Muslim Kajang, Bulukumba, Sulawesi Selatan mungkin yang paling “kreatif”. Coba bayangkan, al-Quran yang dibakukan dan diberlakukan di seluruh belahan dunia hanya terdiri dari 30 juz, “dikreasi” menjadi 40 juz. Sepuluh juz sisanya bukan diturunkan di tanah Arab, melainkan di Tanah Toa Kajang, tempat berpijak dan bermukim muslim Kajang, yang kemudian dinamai dan dikenal sebagai Pasang ri Kajang.
Pasang ri Kajang adalah sekumpulan “pesan lisan” berisi filsafat dan pedoman hudup manusia dalam menata hubunngan manusia dengan Puang Ta’ala maupun sesama manusia dan alam semesta. Mungkin Anda marah dan menganggap mereka keterlaluan, durhaka, menentang wa inna lahu lahafidzun sekaligus menantang Tuhan. Atau, sebaliknya, tak ambil pusing dan membiarkan cerita itu sebagai lelucon yang tak lucu.
Tetapi, mungkin kita tak pernah membayangkan bagaimana kalau cerita itu diletakkan dalam konteks keberagamaan aneka suku bangsa atau komunitas tertentu di belahan ekologis yang berbeda dari tempat diturunkannya al-Quran. Apalagi, seperti yang tersajikan selama ini, tak seorang pun bisa menjamin bahwa realitas sosial dan kultural suatu bangsa akan tunggal dan given; kenyataannya selalu warna-warni, cair dan mengalir.
Muslim Kajang tentu bukan muslim Arab, dan bukan pula muslim Jawa, Minang, Sunda, atau yang lainnya; mereka tetap muslim Kajang. Memang, bisa jadi mereka, sebagai sesama muslim, memiliki kesamaan-kesamaan dalam hal-hal tertentu, tetapi juga tak mustahil di antara mereka terdapat perbedaan-perbedaan penting dalam beberapa hal yang lain. Oleh karena variasi dan pluralitas dalam keberagamaan adalah keniscayaan yang tak perlu diingkari oleh siapa dan dengan alasan apa pun.

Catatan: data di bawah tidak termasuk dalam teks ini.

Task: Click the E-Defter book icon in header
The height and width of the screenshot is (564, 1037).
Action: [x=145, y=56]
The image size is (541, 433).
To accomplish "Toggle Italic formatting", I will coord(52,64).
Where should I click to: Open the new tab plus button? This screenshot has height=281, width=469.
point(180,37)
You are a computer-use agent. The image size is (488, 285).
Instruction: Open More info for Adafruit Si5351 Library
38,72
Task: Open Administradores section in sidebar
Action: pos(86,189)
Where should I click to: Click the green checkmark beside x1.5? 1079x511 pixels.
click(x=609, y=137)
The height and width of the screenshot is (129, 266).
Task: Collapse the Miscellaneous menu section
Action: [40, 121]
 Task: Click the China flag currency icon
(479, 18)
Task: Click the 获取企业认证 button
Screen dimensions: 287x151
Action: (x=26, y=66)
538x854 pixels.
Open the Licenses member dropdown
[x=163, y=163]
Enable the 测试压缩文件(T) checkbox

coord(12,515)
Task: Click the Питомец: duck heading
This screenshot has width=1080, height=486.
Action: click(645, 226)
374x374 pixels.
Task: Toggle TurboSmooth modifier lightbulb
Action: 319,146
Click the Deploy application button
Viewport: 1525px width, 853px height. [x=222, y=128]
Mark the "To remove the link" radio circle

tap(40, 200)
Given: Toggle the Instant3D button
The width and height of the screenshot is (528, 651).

Dalam konteks ini, siapa tahu bahwa hal itu sungguh merupakan kreativitas genius dan berani muslim Kajang yang mungkin tak pernah terjadi di kalangan muslim mana pun. Sebuah kreativitas yang melebihi kreativitas pemaknaan apa yang disebut agama atau penafsiran teks-teks suci oleh berbagai suku bangsa dan komunitas bahkan individu sesuai latarnya masing-masing yang tak harus seragam dan dalam kenyataannya memang tak pernah sama. Walaupun berbagai kepentingan memotivasi kelompok-kelompok tertentu, yang di banyak tempat, seringkali atas nama Tuhan, memaksakan keseragaman. Bukanlah al-Quran sebagai mushaf utsmani lebih merupakan kreativitas yang terbangun justru dalam setting sosial-politik yang, meminjam istilah pengkritik al-Quran seperti Mohammad Arkoun, kacau dan ditawarkan sebagai alternatif (di sana masih banyak mushaf-mushaf lain).